No Son-Shine in Kejri Village - The New Indian Express

No Son-Shine in Kejri Village

Published: 06th Apr 2014 08:48:23 AM

Siwani (Bhiwani): Son of the soil he may be, but the roots are not strong enough to pull in the votes. Aam Aadmi Party (AAP) national convener Arvind Kejriwal was born here in Siwani village of Haryana’s Bhiwani district, and his close relatives are still around, but there appears to be little support on the ground for the activist-turned-politician’s party ahead of the Lok Sabha elections.

Relentless campaigning by Kejriwal’s school friends and relatives have not translated into support for AAP—he is still considered too fresh a face and caste still casts too long a shadow. Kejriwal quitting as Delhi chief minister after a mere 49 days has also not done much for his party’s image.

Kejriwal’s uncle Girdhari Lal and cousin Chiranjeevi Bansal have opened a small party office in the village right next to their shop in Anaj Mandi area. Around 30-35 members of his immediate and extended family have been distributing AAP caps as they seek support for party candidate Lalit Aggarwal contesting from Bhiwani.

 Kejriwal last visited the village back in October, just before his party’s miraculous win in Delhi. But while the capital then welcomed Kejriwal with open arms, 210 km away in his village bordering Hisar, the 13,000 inhabitants remained unmoved.

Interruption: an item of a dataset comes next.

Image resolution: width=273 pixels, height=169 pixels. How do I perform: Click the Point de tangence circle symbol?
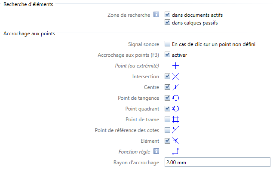click(175, 98)
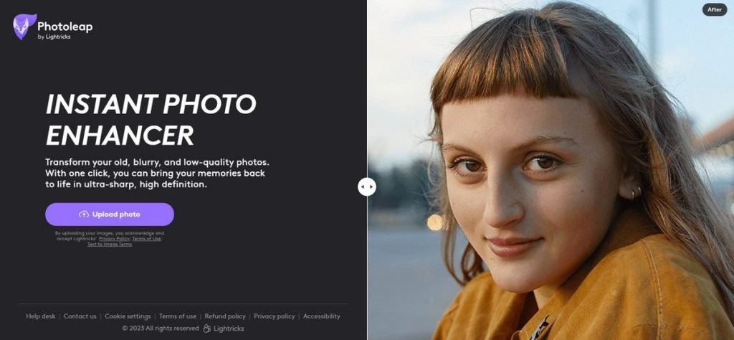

Most villagers feel it is too early to form an opinion on AAP and they don’t want to vote for a party which doesn’t have a clear future.

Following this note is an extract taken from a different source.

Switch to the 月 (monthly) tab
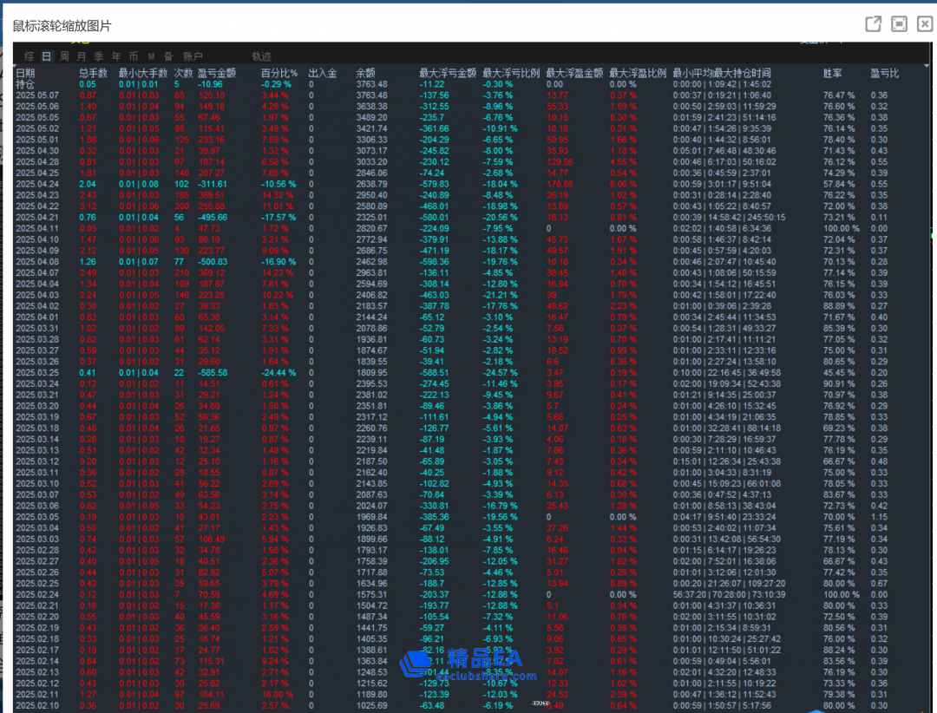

Caste also plays an important role in Bhiwani, which is witnessing a triangular fight between sitting Congress MP and Bansi Lal’s granddaughter Shruti Choudhry, turncoat BJP candidate Dharambir Singh, who was Congress MLA from Sohna, and INLD’s Rao Bahadur Singh.

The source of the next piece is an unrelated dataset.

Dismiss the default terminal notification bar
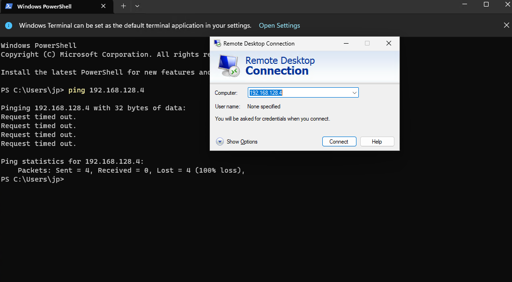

While the villagers acknowledge that AAP has done its bit to cleanse politics, they are equally sure it will take the party a lot more time to emerge as an alternative and they will only vote for the party that has the potential to form the government and address their problems. “Kejriwal doesn’t live in Siwani and neither is he contesting from Bhiwani, so why should we vote for his party? Moreover, it’s a new party with no prospects to form government in the Centre,” says Lovely Singh, who runs a paan shop in the village, summing up the general mood.

The more generous villagers say the party will get some votes in the state and will perform better in the Assembly elections due later this year.